Consumers are becoming ever savvier about the kinds of products they interact with. Companies that can track and show how their products are made and what goes into those products put themselves at an advantage.
With the introduction of new and broadening of existing consumer protection laws, apparel companies, and consumer-product industries as a whole, have had to learn the in-and-outs of myriad country regulations so their products aren’t rejected at the border.
Like the European Union, North America is beginning to establish common regulations. NAFTA (North American Free Trade Agreement) allows most products to cross borders between participating countries fairly easily. However, as U.S. companies are expanding into Europe and vice-versa, global regulations are a huge challenge and will only continue to get more complicated.
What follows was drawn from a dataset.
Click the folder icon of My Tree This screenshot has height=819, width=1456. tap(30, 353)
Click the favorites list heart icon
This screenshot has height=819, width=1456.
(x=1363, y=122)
Greater visibility into the supply chain is becoming essential. Some current regulations require that companies understand the history of the product inside its country of origin and the chemicals used in the product. Certification information must also be presented for each of the materials suppliers deliver. Just gathering this data from global suppliers can be a challenge.
The good news (yes, there is good news) is this data, once collected, is valuable not only to regulators, but also to the internal functioning of a company.
Increased visibility into the supply chain allows an organization to realize opportunities for managing and reducing supply-chain risks. Global usage of materials and suppliers can be properly assessed, and cycle time reduced—all of which could result in lower cost, higher quality products.
How has your organization handled the growing challenge of quality and compliance regulations?